In another comment online (from 30 November 2021), Jordan Wood states this in even more direct (although somewhat technical) terms:
“The Word’s nativity is the nativity of the cosmos, since in the former he himself becomes the principle of being born in a particular time and space—that is, the principle of finitude itself—even as he remains divine. (For every principle qua principle, if it’s to be actual, must be enhypostasized.) Therefore his act of creation is, in his own person, wholly interpenetrated by his act of being created, so that all of creation is crossed by this point in time even as this point in time occurs within all of creation. The womb of the world is the womb of the Theotokos.”
To learn more regarding this theology, watch for Jordan Wood’s book releasing in October 2022 from the University of Notre Dame Press called The Whole Mystery of Christ: Creation as Incarnation in Maximus the Confessor.
For my part, as I seek to know this in my own life, I can only turn back to what I shared at the start about my godmother saying that her own experience of being within the church is like being held within a womb. Of course, all the world is a place of new creation, a place for the creator to be known. However, I daily forget this about my place, and I come from people that have long forgotten where they dwell. I need prayer and sacraments, times set aside for me and a place to stand and attend. This allows me to hear the blood coursing through the warm world surrounding me as well as the cries of anguish. I’m restored to my own labors as both a child and a mother myself, called to feed upon my God and, in turn, to offer life to those around me.
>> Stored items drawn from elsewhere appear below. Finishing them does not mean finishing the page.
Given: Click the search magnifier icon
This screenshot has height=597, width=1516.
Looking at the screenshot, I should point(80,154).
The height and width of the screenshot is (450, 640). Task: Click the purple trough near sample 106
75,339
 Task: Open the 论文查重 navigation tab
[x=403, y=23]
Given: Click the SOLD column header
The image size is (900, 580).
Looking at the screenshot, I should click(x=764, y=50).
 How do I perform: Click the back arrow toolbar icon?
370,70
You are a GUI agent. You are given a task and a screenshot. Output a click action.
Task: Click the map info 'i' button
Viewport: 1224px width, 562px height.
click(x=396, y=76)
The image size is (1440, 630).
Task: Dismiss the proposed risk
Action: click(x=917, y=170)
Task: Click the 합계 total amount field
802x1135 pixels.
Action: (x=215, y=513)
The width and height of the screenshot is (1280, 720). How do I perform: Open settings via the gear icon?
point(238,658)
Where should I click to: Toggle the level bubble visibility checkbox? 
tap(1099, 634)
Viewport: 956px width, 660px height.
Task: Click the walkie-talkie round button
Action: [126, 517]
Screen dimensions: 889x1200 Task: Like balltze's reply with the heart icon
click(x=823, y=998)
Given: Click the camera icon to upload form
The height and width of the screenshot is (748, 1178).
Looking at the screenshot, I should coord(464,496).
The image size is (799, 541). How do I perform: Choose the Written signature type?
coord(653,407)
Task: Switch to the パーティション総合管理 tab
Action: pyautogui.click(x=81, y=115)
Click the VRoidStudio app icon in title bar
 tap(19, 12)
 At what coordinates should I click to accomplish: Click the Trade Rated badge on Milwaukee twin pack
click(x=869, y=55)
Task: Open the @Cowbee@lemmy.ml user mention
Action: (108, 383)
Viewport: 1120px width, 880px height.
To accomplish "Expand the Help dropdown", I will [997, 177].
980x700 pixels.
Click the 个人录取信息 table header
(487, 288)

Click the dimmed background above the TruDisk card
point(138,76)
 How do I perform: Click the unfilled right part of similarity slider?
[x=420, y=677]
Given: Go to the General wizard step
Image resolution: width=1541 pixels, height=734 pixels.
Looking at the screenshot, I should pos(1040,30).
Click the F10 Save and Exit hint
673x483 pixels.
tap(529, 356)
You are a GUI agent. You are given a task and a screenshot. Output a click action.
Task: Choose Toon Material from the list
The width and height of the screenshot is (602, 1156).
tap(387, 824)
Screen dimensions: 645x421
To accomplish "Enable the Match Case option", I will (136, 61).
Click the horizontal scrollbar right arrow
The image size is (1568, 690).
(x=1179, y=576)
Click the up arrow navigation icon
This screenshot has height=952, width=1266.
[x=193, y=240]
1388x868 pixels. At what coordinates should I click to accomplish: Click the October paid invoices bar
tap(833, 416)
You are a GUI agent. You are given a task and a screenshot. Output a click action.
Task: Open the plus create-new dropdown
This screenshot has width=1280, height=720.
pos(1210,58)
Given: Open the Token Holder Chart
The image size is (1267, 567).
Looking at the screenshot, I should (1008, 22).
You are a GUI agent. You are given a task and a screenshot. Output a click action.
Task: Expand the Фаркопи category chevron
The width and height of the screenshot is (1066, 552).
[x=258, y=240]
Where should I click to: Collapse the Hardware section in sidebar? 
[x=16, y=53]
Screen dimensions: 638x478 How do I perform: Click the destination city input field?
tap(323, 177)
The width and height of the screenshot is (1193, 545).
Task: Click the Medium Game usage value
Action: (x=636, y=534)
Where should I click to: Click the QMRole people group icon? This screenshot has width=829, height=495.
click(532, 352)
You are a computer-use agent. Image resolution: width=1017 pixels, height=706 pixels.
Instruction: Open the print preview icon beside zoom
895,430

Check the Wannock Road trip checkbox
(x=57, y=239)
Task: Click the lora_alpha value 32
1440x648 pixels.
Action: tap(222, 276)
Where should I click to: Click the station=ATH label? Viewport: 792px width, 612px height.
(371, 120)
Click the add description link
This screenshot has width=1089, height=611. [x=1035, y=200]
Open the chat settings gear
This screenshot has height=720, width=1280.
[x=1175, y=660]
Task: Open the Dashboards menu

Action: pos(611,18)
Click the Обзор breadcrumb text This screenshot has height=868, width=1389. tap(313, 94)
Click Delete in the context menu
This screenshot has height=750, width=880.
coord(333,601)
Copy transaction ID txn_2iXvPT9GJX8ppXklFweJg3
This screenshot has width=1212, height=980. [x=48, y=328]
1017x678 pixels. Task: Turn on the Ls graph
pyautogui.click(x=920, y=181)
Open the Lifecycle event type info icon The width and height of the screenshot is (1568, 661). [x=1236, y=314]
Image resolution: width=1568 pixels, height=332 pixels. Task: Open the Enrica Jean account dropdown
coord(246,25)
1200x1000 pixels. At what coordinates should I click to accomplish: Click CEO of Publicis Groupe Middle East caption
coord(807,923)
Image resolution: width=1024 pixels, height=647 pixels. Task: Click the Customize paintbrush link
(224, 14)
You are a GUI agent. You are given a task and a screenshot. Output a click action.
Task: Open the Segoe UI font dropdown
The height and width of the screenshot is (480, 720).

Because God is our innermost life, the cosmic womb and our own hearts are one and the same place. Maximus is quoted in the Philokalia with this reminder:
“Jesus the Christ who was born in the flesh once for all of us, desires to be born again in the spirit of those who desire Him. In each of us, he again becomes a child in the womb of our soul and forms himself from the virtues. He reveals as much of Himself as He knows each of us can accept. Let us contemplate the mystery of the incarnation and in simplicity praise Him who became man for us.”
Angelius Silesius (a few centuries later, 1624-1677) says much the same:
“If you could turn your heart into a cow-stall, Christ would be born again on earth!”
May we learn in simplicity to contemplate and praise Christ’s incarnation that we might see God in every moment and facet of creation.